[[ MATERIAL PROVIDED, beginning ]]

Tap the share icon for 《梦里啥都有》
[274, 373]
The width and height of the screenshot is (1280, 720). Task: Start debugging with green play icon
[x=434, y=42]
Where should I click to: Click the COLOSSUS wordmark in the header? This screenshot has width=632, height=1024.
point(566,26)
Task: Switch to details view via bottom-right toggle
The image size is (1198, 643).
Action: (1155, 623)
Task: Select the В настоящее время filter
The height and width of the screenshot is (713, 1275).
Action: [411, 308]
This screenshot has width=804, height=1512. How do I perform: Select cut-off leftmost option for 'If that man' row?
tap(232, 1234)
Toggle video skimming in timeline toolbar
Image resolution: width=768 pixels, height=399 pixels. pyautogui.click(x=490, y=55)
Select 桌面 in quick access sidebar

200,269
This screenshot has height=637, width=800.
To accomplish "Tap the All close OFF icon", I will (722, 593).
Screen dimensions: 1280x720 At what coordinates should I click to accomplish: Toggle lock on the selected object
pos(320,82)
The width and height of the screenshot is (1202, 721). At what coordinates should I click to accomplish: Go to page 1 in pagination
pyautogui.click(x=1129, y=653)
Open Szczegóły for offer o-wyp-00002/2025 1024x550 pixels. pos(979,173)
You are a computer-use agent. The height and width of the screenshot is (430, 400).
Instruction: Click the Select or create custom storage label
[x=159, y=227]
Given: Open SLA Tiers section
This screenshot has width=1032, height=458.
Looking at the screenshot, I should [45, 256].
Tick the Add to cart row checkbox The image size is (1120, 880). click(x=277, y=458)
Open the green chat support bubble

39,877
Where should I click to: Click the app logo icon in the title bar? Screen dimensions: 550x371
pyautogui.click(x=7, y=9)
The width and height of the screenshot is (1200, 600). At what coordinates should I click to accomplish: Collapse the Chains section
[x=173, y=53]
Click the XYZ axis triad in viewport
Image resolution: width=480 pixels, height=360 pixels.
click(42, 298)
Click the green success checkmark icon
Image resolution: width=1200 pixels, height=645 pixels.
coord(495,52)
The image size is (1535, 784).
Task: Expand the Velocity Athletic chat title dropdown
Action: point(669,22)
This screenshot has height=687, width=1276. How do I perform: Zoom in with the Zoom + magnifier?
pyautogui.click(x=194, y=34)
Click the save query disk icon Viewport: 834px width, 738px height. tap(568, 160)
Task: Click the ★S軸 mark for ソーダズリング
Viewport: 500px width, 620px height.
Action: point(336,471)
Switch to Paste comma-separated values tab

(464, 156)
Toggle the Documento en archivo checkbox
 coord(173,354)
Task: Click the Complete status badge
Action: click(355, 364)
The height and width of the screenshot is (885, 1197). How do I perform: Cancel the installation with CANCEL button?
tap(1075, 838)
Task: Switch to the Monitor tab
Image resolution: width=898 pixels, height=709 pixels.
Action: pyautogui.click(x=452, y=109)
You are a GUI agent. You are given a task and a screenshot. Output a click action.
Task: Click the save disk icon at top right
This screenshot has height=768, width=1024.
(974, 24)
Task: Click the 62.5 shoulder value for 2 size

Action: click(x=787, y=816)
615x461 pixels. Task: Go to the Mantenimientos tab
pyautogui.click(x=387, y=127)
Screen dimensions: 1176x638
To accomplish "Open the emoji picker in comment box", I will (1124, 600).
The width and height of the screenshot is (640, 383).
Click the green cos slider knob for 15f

[[ MATERIAL PROVIDED, end ]]

### WORK TO COMPLETE
The full listing above needs to be output exactly.

### ANSWER SPACE
Tap the share icon for 《梦里啥都有》
[274, 373]
The width and height of the screenshot is (1280, 720). Task: Start debugging with green play icon
[x=434, y=42]
Where should I click to: Click the COLOSSUS wordmark in the header? This screenshot has width=632, height=1024.
point(566,26)
Task: Switch to details view via bottom-right toggle
The image size is (1198, 643).
Action: (1155, 623)
Task: Select the В настоящее время filter
The height and width of the screenshot is (713, 1275).
Action: [411, 308]
This screenshot has width=804, height=1512. How do I perform: Select cut-off leftmost option for 'If that man' row?
tap(232, 1234)
Toggle video skimming in timeline toolbar
Image resolution: width=768 pixels, height=399 pixels. pyautogui.click(x=490, y=55)
Select 桌面 in quick access sidebar

200,269
This screenshot has height=637, width=800.
To accomplish "Tap the All close OFF icon", I will (722, 593).
Screen dimensions: 1280x720 At what coordinates should I click to accomplish: Toggle lock on the selected object
pos(320,82)
The width and height of the screenshot is (1202, 721). At what coordinates should I click to accomplish: Go to page 1 in pagination
pyautogui.click(x=1129, y=653)
Open Szczegóły for offer o-wyp-00002/2025 1024x550 pixels. pos(979,173)
You are a computer-use agent. The height and width of the screenshot is (430, 400).
Instruction: Click the Select or create custom storage label
[x=159, y=227]
Given: Open SLA Tiers section
This screenshot has width=1032, height=458.
Looking at the screenshot, I should [45, 256].
Tick the Add to cart row checkbox The image size is (1120, 880). click(x=277, y=458)
Open the green chat support bubble

39,877
Where should I click to: Click the app logo icon in the title bar? Screen dimensions: 550x371
pyautogui.click(x=7, y=9)
The width and height of the screenshot is (1200, 600). At what coordinates should I click to accomplish: Collapse the Chains section
[x=173, y=53]
Click the XYZ axis triad in viewport
Image resolution: width=480 pixels, height=360 pixels.
click(42, 298)
Click the green success checkmark icon
Image resolution: width=1200 pixels, height=645 pixels.
coord(495,52)
The image size is (1535, 784).
Task: Expand the Velocity Athletic chat title dropdown
Action: point(669,22)
This screenshot has height=687, width=1276. How do I perform: Zoom in with the Zoom + magnifier?
pyautogui.click(x=194, y=34)
Click the save query disk icon Viewport: 834px width, 738px height. tap(568, 160)
Task: Click the ★S軸 mark for ソーダズリング
Viewport: 500px width, 620px height.
Action: point(336,471)
Switch to Paste comma-separated values tab

(464, 156)
Toggle the Documento en archivo checkbox
 coord(173,354)
Task: Click the Complete status badge
Action: click(355, 364)
The height and width of the screenshot is (885, 1197). How do I perform: Cancel the installation with CANCEL button?
tap(1075, 838)
Task: Switch to the Monitor tab
Image resolution: width=898 pixels, height=709 pixels.
Action: pyautogui.click(x=452, y=109)
You are a GUI agent. You are given a task and a screenshot. Output a click action.
Task: Click the save disk icon at top right
This screenshot has height=768, width=1024.
(974, 24)
Task: Click the 62.5 shoulder value for 2 size

Action: click(x=787, y=816)
615x461 pixels. Task: Go to the Mantenimientos tab
pyautogui.click(x=387, y=127)
Screen dimensions: 1176x638
To accomplish "Open the emoji picker in comment box", I will (1124, 600).
The width and height of the screenshot is (640, 383).
Click the green cos slider knob for 15f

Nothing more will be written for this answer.